** Supplied passage **
◇ ◇ ◇ ◇

America broke Iran’s regime in a short, decisive campaign, paused to negotiate, and then had to finish the job after Tehran escalated in the Strait of Hormuz; allies balked at joining the response while European politics and spending shifts revealed a stubborn reliance on American muscle.
President Trump ran a forty-day campaign that shattered Iran’s posture and led to a June memorandum of understanding that effectively paused the fighting. That pause handed Iran breathing room and concessions while the regime gave back almost nothing, letting it reconstitute some of its capabilities. The temporary calm was a gamble that did not pay off once Tehran tested the limits again.
This week, Iranian forces struck commercial vessels in the Strait of Hormuz, hitting three tankers, including a Qatari gas carrier and a Saudi supertanker, and America responded with strikes across Iran. U.S. attacks targeted about ninety sites, from air defenses to Revolutionary Guard boats, and the administration withdrew the waiver that had allowed Iranian oil sales. Trump told reporters the ceasefire is over and more talks would be a waste of time.

◇ ◇ ◇ ◇

** Raw data **
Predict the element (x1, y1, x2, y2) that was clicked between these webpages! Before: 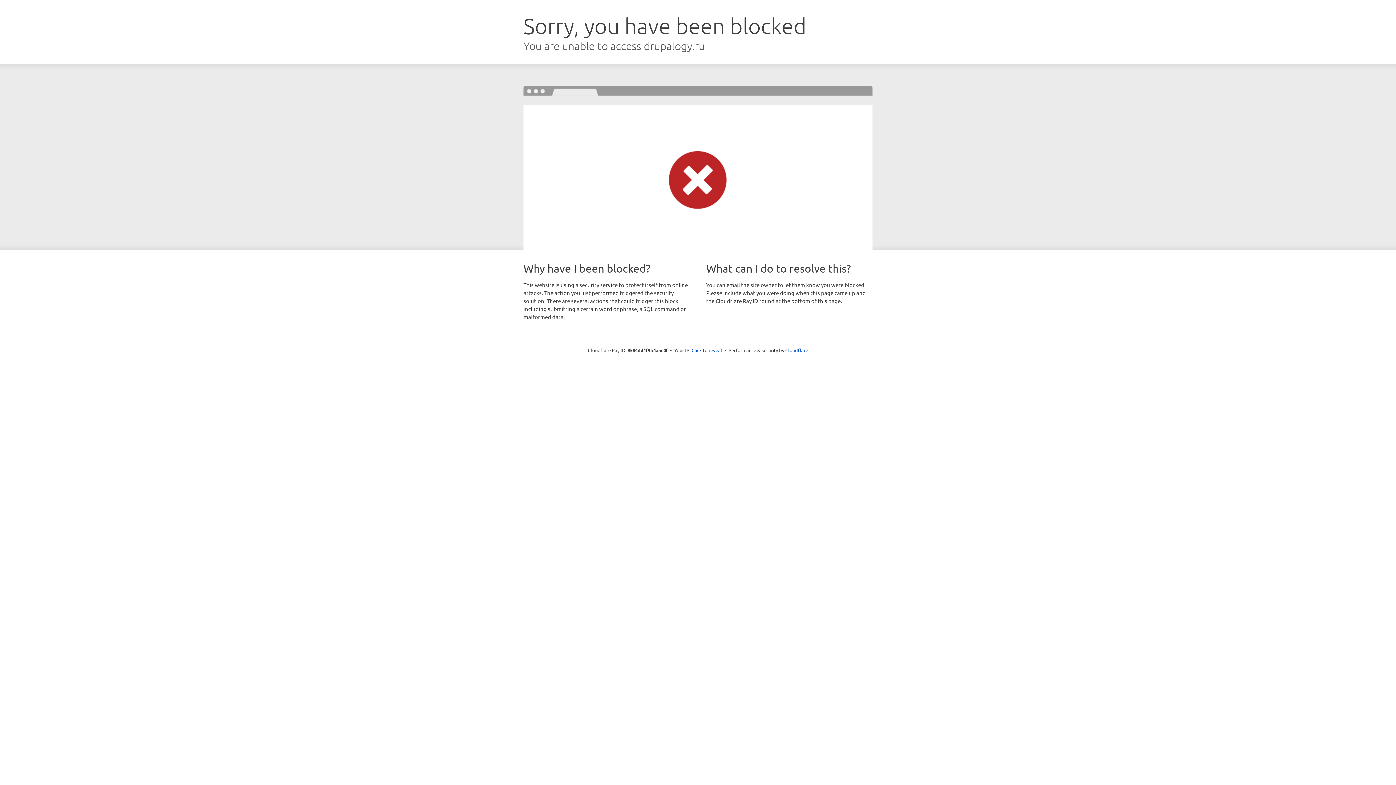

◇ ◇ ◇ ◇

** Exercise tasks **
1) Can you copy the text on the Iran campaign word for word, from "America broke Iran’s" up to and including "on American muscle."?
2) Can you carry on the text on the Iran campaign from the end of its last sentence?

** Responses per task **
1)
America broke Iran’s regime in a short, decisive campaign, paused to negotiate, and then had to finish the job after Tehran escalated in the Strait of Hormuz; allies balked at joining the response while European politics and spending shifts revealed a stubborn reliance on American muscle.

2)
Restarting pressure fixed a mistake the pause created. Letting Tehran keep the spoils and rebuild was the faster route back to conflict, and the president moved to finish the job he had already won. The message was clear: concessions without compliance only buy a return engagement.
When the president asked allies to step up, many said no. At the NATO summit he reported that Italy, Germany, and France declined to help confront Tehran, even though Iran sits astride the chokepoint that feeds much of Europe’s oil and gas. Mark Rutte, NATO’s secretary general, supported the strikes, but most member states did not, and that gap exposed a strategic hypocrisy about burden sharing.
Spain was an especially sharp example of allied ambivalence. Pedro Sanchez’s socialist government closed Spanish airspace to U.S. military planes during earlier strikes and denied access to shared bases while calling the campaign illegal and reckless. Spain also remains the only NATO member refusing the new defense-spending target the alliance accepted, and Trump moved to cut trade with Madrid until pressure produced changes.
Spain’s troubles did not end there: anti-corruption police entered the headquarters of Sanchez’s party in an illegal-funding probe, a political scandal that undercut the moral posture of a government lecturing the United States. Socialism has failed everywhere it has been tried, and this episode looked like another example of a government that free-rides on American protection while insulting the power that pays for it. That mismatch between words and behavior matters in a crisis.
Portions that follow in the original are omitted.